[Pixel coordinate grounding data]
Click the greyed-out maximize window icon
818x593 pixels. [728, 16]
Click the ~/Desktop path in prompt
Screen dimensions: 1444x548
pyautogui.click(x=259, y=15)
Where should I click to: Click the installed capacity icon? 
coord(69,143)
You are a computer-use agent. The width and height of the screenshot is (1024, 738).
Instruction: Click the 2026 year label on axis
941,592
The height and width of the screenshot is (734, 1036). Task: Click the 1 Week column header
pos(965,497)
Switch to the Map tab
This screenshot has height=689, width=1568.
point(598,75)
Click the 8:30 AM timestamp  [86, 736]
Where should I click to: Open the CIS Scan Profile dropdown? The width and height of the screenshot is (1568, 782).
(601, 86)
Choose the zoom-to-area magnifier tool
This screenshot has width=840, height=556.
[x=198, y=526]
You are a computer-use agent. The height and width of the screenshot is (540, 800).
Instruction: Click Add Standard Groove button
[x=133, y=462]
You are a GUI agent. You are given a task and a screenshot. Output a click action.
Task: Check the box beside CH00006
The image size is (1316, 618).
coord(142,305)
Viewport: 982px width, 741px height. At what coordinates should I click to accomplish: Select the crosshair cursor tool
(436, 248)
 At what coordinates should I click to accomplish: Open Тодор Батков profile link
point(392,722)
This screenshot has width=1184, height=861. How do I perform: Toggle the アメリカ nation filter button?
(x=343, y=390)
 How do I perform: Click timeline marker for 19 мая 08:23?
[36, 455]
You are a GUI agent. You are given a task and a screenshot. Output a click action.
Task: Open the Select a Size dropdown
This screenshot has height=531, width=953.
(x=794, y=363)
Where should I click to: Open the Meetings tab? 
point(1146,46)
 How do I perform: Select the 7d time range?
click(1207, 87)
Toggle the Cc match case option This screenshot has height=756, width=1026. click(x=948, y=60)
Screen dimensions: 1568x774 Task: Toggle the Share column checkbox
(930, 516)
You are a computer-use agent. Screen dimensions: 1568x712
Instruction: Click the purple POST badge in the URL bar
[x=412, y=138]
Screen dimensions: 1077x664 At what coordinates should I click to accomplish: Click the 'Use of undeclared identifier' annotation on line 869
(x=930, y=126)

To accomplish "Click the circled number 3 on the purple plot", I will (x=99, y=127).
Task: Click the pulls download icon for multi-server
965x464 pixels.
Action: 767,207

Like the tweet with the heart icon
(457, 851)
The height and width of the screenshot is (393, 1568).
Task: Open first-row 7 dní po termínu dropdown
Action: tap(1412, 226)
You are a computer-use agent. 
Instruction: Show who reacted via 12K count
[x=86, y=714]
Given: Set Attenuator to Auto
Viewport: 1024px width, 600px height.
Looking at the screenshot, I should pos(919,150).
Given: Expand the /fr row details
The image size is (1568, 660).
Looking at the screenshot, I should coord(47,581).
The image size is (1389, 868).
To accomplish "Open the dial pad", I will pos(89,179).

* [Work to complete] Only the lines above from the one with "Instruction: Click the 2026" up to and including the one with "Click the 8:30" should be repeated, exactly as written.

* [Solution for this problem]
Instruction: Click the 2026 year label on axis
941,592
The height and width of the screenshot is (734, 1036). Task: Click the 1 Week column header
pos(965,497)
Switch to the Map tab
This screenshot has height=689, width=1568.
point(598,75)
Click the 8:30 AM timestamp  [86, 736]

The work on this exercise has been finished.